BEGIN EXTRACTED RECORDS
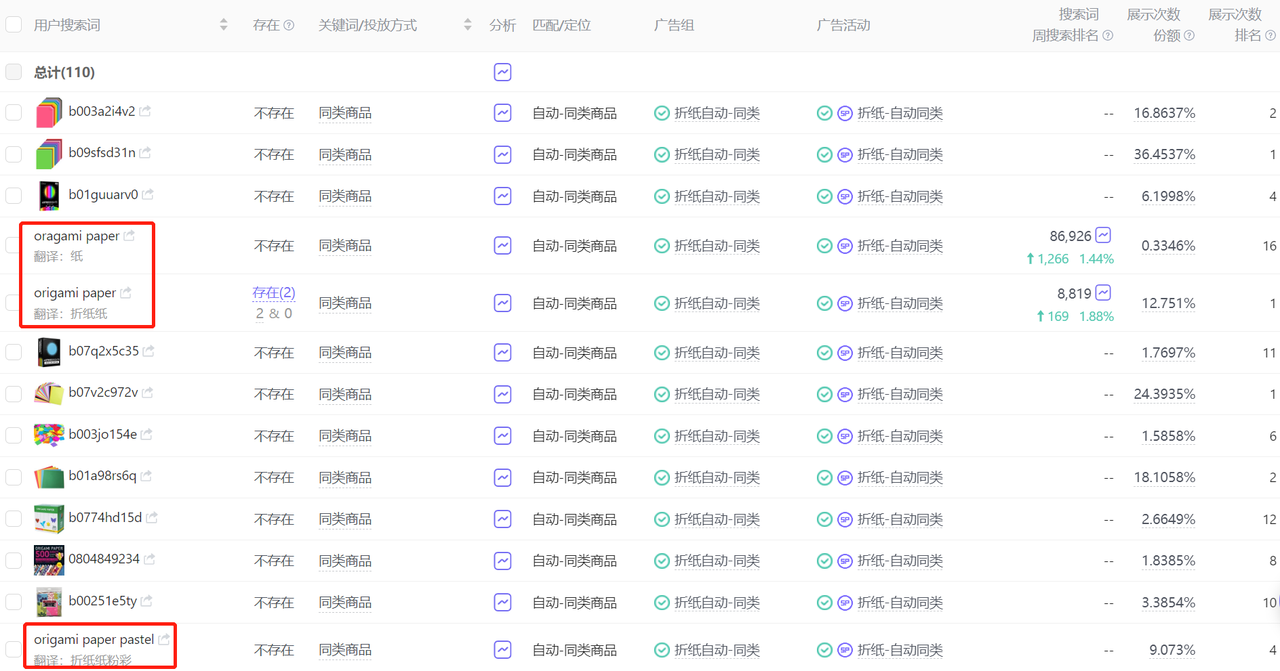
Task: Toggle the select-all checkbox in table header
Action: pos(14,24)
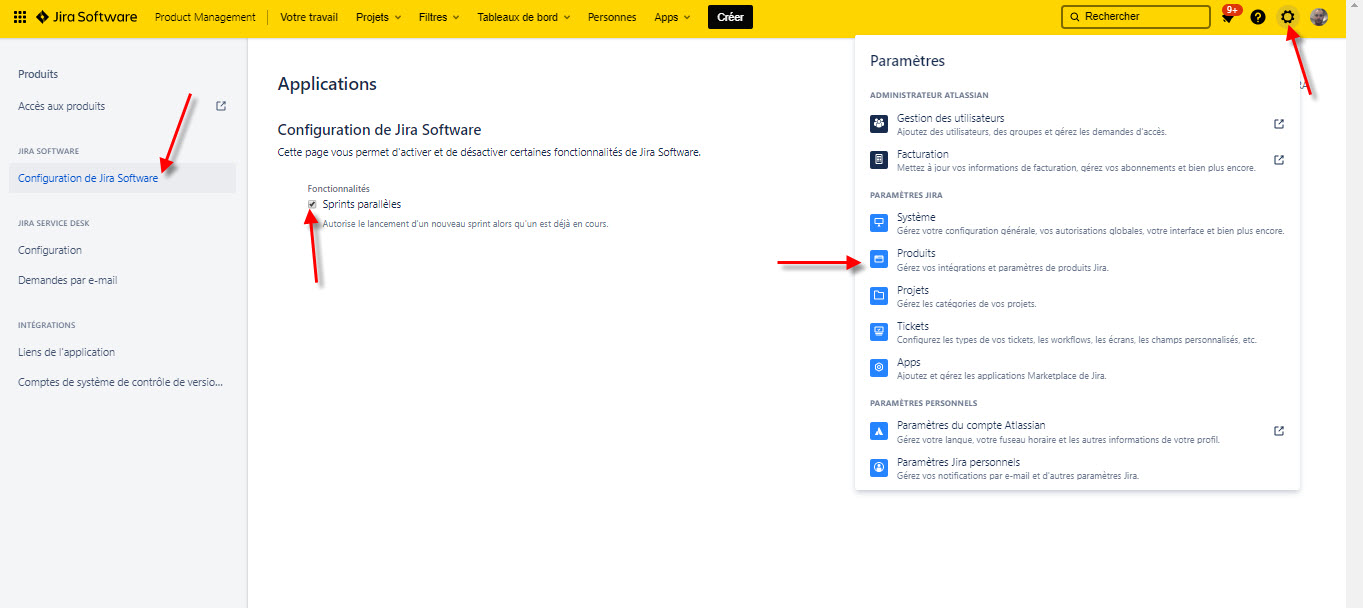1363x608 pixels.
Task: Click into the Rechercher search field
Action: point(1135,17)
END EXTRACTED RECORDS
**REQUIRED WORK**
Rewrite the lines of the rows above as a Markdown table with the columns "No." and "Text," numbering each line and skipping blank lines. Leave the pictures out of the answer.

**ANSWER TO THIS TASK**
| No. | Text |
|---|---|
| 1 | Task: Toggle the select-all checkbox in table header |
| 2 | Action: pos(14,24) |
| 3 | 1363x608 pixels. |
| 4 | Task: Click into the Rechercher search field |
| 5 | Action: point(1135,17) |